Input data:

==*==

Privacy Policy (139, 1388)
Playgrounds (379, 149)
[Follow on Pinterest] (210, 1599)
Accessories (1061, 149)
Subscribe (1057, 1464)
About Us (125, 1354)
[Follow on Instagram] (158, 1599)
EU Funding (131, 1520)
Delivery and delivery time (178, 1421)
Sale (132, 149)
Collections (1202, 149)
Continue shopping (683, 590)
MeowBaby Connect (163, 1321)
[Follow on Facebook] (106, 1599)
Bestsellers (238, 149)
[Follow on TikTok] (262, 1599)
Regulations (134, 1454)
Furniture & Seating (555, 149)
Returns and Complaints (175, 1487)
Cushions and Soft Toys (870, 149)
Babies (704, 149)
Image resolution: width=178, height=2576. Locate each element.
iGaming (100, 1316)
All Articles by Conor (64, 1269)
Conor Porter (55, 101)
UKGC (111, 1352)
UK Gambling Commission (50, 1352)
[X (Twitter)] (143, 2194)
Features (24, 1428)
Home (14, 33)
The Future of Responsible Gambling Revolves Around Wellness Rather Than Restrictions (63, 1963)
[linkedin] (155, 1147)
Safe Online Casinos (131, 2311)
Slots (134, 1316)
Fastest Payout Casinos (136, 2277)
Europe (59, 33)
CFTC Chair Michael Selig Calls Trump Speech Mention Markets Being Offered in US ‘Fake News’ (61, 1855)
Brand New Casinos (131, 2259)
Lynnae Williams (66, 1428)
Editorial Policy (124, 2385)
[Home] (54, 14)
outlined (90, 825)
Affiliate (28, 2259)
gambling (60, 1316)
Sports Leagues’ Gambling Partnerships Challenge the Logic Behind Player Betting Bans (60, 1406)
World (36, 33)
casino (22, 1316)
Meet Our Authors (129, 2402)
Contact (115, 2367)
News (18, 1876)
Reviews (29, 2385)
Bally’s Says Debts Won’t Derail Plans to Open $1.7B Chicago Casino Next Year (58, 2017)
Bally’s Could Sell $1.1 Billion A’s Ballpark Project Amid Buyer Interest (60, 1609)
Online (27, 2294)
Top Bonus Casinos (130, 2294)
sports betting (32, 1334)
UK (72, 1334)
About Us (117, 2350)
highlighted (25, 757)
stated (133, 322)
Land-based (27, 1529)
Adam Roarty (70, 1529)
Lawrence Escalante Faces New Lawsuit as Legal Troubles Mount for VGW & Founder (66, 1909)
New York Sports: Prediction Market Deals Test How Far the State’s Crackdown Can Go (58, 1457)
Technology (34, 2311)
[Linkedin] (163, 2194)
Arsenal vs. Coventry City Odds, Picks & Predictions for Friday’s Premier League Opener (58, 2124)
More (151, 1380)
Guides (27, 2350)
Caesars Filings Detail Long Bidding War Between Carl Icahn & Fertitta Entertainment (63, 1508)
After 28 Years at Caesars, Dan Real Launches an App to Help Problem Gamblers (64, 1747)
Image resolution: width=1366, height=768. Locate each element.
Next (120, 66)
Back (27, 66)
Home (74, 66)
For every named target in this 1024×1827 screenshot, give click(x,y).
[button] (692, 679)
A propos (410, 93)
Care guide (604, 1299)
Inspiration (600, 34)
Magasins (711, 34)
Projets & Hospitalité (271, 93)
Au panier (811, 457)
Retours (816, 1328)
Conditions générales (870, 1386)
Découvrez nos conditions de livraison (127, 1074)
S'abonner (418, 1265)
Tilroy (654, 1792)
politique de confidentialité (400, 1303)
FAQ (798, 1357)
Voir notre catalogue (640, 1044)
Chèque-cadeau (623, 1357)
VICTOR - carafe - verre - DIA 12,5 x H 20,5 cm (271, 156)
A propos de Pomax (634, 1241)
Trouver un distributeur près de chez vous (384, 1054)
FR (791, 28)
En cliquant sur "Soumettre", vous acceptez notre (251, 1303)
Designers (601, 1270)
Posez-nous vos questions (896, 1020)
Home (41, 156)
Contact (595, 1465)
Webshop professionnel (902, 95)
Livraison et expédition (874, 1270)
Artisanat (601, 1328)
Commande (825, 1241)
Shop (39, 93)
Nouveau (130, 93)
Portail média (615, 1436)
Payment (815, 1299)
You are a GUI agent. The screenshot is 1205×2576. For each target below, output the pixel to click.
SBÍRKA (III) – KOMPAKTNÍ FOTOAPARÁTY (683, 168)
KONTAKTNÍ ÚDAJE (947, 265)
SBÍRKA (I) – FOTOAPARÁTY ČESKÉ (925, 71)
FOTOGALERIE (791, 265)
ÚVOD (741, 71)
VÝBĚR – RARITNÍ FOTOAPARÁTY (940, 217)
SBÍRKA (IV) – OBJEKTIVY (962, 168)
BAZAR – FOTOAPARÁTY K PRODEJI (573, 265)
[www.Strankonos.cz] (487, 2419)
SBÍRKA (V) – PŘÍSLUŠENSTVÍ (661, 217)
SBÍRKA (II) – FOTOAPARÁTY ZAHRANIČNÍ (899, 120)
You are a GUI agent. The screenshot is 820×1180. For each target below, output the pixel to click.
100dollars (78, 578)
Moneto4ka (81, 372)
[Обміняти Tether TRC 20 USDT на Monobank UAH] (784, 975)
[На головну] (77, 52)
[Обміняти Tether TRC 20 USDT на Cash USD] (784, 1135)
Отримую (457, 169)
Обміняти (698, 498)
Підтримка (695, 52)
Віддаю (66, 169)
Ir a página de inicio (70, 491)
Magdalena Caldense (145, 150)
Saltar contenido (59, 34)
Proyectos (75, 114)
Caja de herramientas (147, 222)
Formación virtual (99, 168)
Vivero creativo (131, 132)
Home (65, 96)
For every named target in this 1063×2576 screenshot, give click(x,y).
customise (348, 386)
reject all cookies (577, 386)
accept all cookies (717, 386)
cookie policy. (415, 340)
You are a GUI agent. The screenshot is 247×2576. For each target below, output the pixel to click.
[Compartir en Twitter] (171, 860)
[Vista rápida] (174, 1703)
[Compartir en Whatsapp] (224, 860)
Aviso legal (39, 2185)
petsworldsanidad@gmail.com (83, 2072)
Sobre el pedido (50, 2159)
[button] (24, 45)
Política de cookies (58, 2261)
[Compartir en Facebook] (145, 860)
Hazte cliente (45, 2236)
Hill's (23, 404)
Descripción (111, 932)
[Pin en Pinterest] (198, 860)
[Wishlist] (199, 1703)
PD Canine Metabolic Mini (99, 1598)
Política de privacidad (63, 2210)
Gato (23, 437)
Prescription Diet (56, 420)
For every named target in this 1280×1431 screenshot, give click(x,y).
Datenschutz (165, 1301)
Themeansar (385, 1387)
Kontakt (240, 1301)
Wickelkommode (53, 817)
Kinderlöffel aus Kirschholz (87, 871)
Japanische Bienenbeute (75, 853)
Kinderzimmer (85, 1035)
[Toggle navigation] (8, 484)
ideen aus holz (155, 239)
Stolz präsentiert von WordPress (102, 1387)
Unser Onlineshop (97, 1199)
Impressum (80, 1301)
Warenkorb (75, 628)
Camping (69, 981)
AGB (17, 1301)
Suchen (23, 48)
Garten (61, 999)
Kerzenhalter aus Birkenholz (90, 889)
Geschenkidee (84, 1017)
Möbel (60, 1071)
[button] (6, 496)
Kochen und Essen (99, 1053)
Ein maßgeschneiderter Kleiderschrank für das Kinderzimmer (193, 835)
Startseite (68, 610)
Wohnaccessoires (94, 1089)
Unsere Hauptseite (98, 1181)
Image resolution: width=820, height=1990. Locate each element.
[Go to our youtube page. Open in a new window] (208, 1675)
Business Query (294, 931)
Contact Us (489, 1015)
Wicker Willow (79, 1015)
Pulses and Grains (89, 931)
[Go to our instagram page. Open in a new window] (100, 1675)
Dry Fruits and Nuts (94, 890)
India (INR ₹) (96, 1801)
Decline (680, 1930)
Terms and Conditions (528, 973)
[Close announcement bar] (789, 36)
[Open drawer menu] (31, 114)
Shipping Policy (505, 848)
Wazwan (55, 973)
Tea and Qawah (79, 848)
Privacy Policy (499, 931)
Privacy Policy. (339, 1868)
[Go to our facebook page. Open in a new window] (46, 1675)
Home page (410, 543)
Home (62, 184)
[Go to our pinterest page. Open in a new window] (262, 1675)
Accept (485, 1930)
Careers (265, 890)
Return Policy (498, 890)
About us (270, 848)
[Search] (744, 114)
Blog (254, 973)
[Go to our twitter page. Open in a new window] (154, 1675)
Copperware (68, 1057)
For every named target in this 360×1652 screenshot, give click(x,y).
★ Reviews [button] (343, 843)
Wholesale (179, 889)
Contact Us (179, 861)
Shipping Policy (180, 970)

==*==

What the exercise asks:
Give back the entries above exactly as they are, from their first line through the line that contains "Lynnae Williams (66, 1428)", both included, with nothing else.

Answer to the problem:
Privacy Policy (139, 1388)
Playgrounds (379, 149)
[Follow on Pinterest] (210, 1599)
Accessories (1061, 149)
Subscribe (1057, 1464)
About Us (125, 1354)
[Follow on Instagram] (158, 1599)
EU Funding (131, 1520)
Delivery and delivery time (178, 1421)
Sale (132, 149)
Collections (1202, 149)
Continue shopping (683, 590)
MeowBaby Connect (163, 1321)
[Follow on Facebook] (106, 1599)
Bestsellers (238, 149)
[Follow on TikTok] (262, 1599)
Regulations (134, 1454)
Furniture & Seating (555, 149)
Returns and Complaints (175, 1487)
Cushions and Soft Toys (870, 149)
Babies (704, 149)
Image resolution: width=178, height=2576. Locate each element.
iGaming (100, 1316)
All Articles by Conor (64, 1269)
Conor Porter (55, 101)
UKGC (111, 1352)
UK Gambling Commission (50, 1352)
[X (Twitter)] (143, 2194)
Features (24, 1428)
Home (14, 33)
The Future of Responsible Gambling Revolves Around Wellness Rather Than Restrictions (63, 1963)
[linkedin] (155, 1147)
Safe Online Casinos (131, 2311)
Slots (134, 1316)
Fastest Payout Casinos (136, 2277)
Europe (59, 33)
CFTC Chair Michael Selig Calls Trump Speech Mention Markets Being Offered in US ‘Fake News’ (61, 1855)
Brand New Casinos (131, 2259)
Lynnae Williams (66, 1428)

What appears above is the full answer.